Single-user scenario for cryptocurrencies is outdated

With this original idea in mind, it is hardly surprising that a service and management system has formed around cryptocurrencies that is geared toward individual users. This is also true for the management of cryptographic keys, which is essential for the processing of transactions in a blockchain. Every financial transaction between two trading partners on the blockchain has to be documented in detail. It is also visible and traceable for all users. This is the only way to ensure that the system as a whole remains trustworthy and reliable. In addition to a public key, cryptocoin owners also own a private key with which they can access their digital wallet and digitally sign transactions. These private keys are 52 characters long and randomly assigned to users. If such a key is lost, the cryptocurrency associated with the key is also irretrievable lost. Secure storage of private keys is therefore essential.

Study provides design ideas for key management in multi-user scenarios

The requirements for secure management and storage of cryptographic keys grow when multiple users need access to the keys. "By default, this is the case for crypto funds, for example. Since a change in the law in 2022, such funds have become a bigger issue in financial institutions in Germany and, as with other funds, they are usually managed by several employees. In addition, employees must be able to cover for each other in the event of vacation or illness," explains Guthoff. She did a survey with 13 employees in financial institutions enquiring about the security and confidentiality requirements the institutions had for key management and the optimal key management envisioned by employees. "The results of this study can help design key management solutions that meet the needs of financial institutions, that are secure yet practical."

In practice, employee turnover is one of the biggest challenges for key management with multiple users. "Once an employee had access to a key, there is the risk that they have copied it. In that case, they can still access the assets, even if they have resigned in the meantime or hold a different position," says Guthoff. A good solution to this problem, according to some study participants, might be a program that allows keys to be used for transactions but does not allow direct access to the key itself. "Across the board, participants overwhelmingly wanted technical solutions for storing keys that could be secured by multiple factors, such as TANS and passwords."

Another important question is how to deal with liability and responsibility issues. Many of the respondents think that models for optimal key management and for the allocation of access rights to assets should correspond to the organizational structure of their company. "This means, for example, that CEOs have access to higher assets than ordinary employees and should be given extended access rights," Guthoff explains. Most respondents also wanted key management that did not require too much background knowledge of digital signatures and that was easy to use. Some respondents found it useful to involve an intermediary between the financial institution and the trading platform who could take over key management and its security, provided there was an appropriate relationship of trust.

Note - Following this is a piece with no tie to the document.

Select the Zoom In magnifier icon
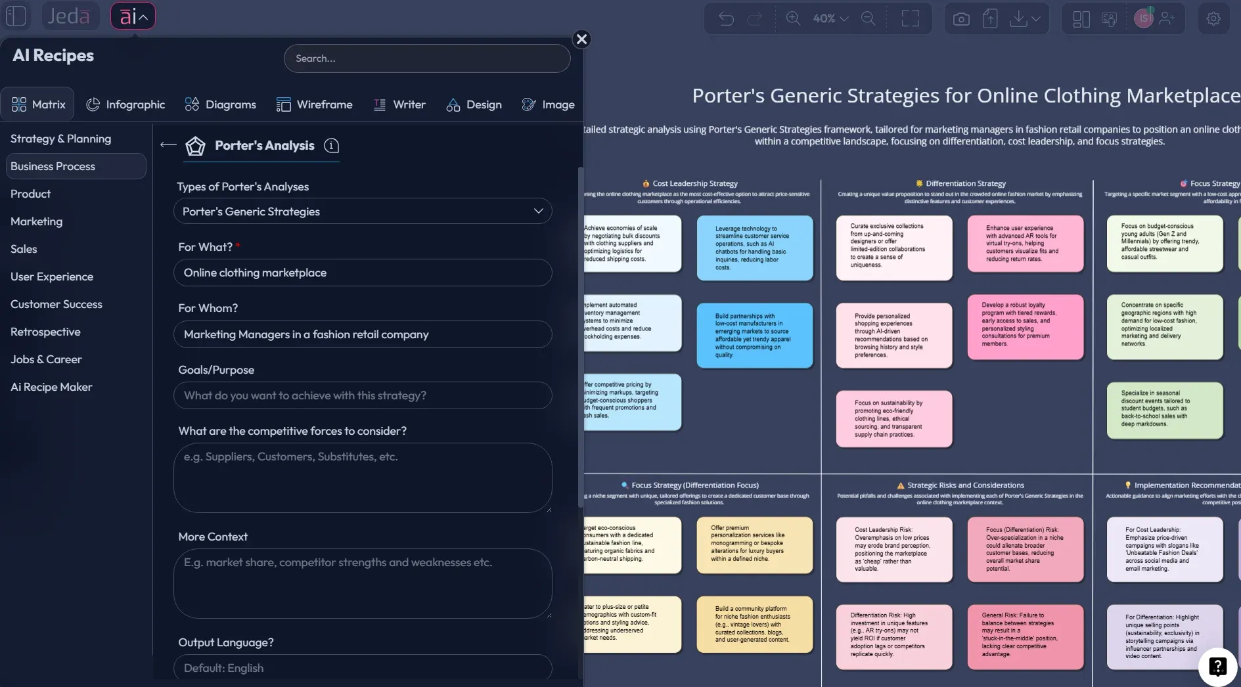The height and width of the screenshot is (687, 1241). pos(794,18)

Many exciting research questions

For CISPA researcher and PhD student Carolyn Guthoff, this was the first paper she submitted to a conference. "That my paper was accepted at the prestigious S&P is wonderful. It encourages me." Despite her recent deep dive into cryptocurrency, Guthoff is not planning to focus her research on financial topics in the future. "Working on this topic was super exciting, but now I will turn to other research questions. I'm particularly interested in topics where the ideas and demands of security researchers and the realities of users' lives don't really fit together." There are probably still a few of those.